At the last Intel Developer Forum the new PC processor from Intel was officially introduced to the public (see this news story for more information on the new solution). It is a next generation processor, manufactured with 90nm technology. This allows clocking it at up to 4-5GHz frequencies. The new manufacturing process must have made it economically justifiable to increase the L2 cache up to 1MB as well as the L1 cache: its size was doubled. The FSB frequency grew to 800MHz. Overall, nearly every unit of the CPU has been somehow improved. But what does this polished-off product bring to software developers? A larger cache is a good thing: you worry less about the speed of reading/writing into memory, which often becomes a limiting factor. But this doesn’t eliminate all problems; when there are a lot of data, even a double-sized cache won’t help much.

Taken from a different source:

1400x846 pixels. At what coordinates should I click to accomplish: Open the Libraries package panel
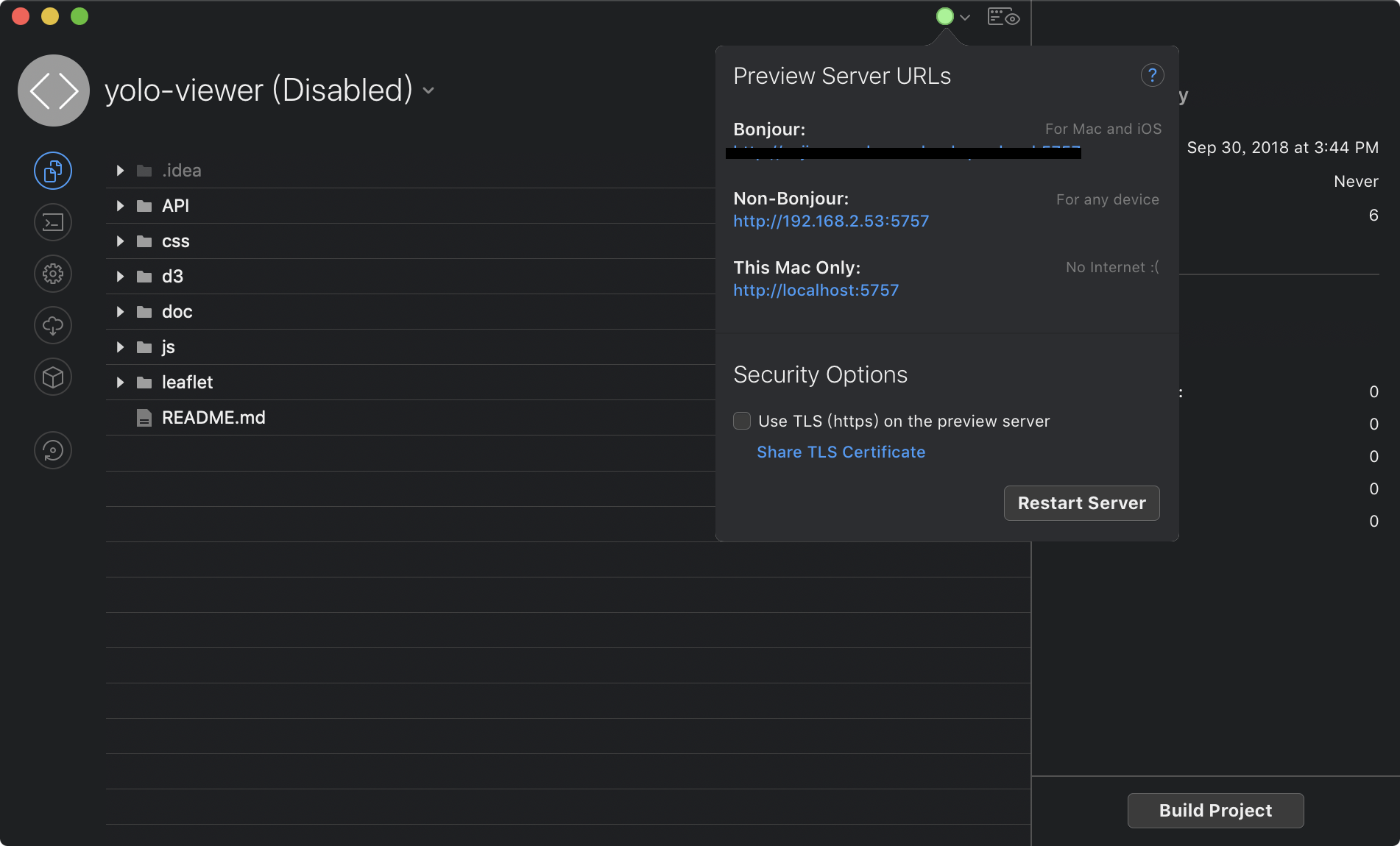tap(52, 377)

The higher speed of the front-side bus suggests that the new Intel’s processor will be rather well-balanced, free from evident bottlenecks, unlike some previous processor models, which didn’t give us performance growth proportional to their frequency growth.
But things like the new seven-layer CPU design are hardly of any interest to software developers. It is much more important for them to know what new processor instructions have now become available, what optimization techniques should be used in the program to reach maximum performance, or at least, to do not slower than by the previous processor models. The last processor from Intel, Pentium 4, required significant software optimization to achieve higher performance. Across a wide range of tasks, Pentium 4 would lose to Pentium III of the same, or even twice as low frequency. We will discuss this phenomenon in detail later in this article. So far we have to point out that the main reasons were connected with the need for radical redesign of the processor core, so that it could support higher frequencies.

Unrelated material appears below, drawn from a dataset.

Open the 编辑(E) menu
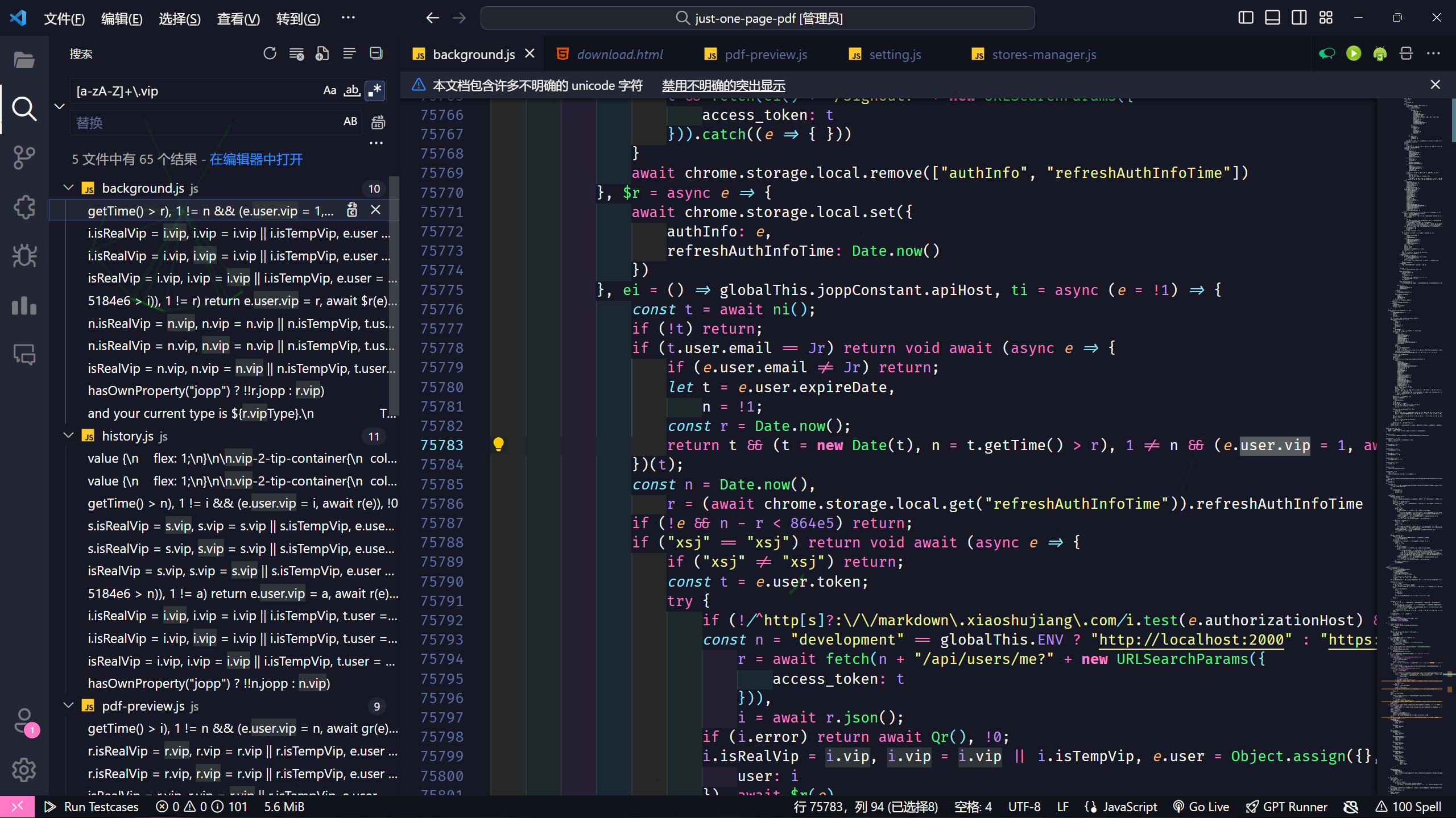The height and width of the screenshot is (818, 1456). (121, 19)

There is nothing revolutionary about the new CPU core from Intel. Everything, Pentium 4 dislikes (especially branching), was handed over to the 90nm newcomer. It even grew worse! In order to increase the clock-rate, they increased the pipeline length for Prescott, so we may expect quite significant performance losses when an incorrect branch prediction attempt leads to pipeline clearing.
But there is also good news; the extension of the processor instruction set. The software developers were “very pleased” about the introduction of MMX, SSE and SSE2, as they had to do extra work to optimize their programs for these instructions. Otherwise, the programs would never run fast. But those 13 new instructions introduced in Prescott do mean a great ease of the developer’s lot.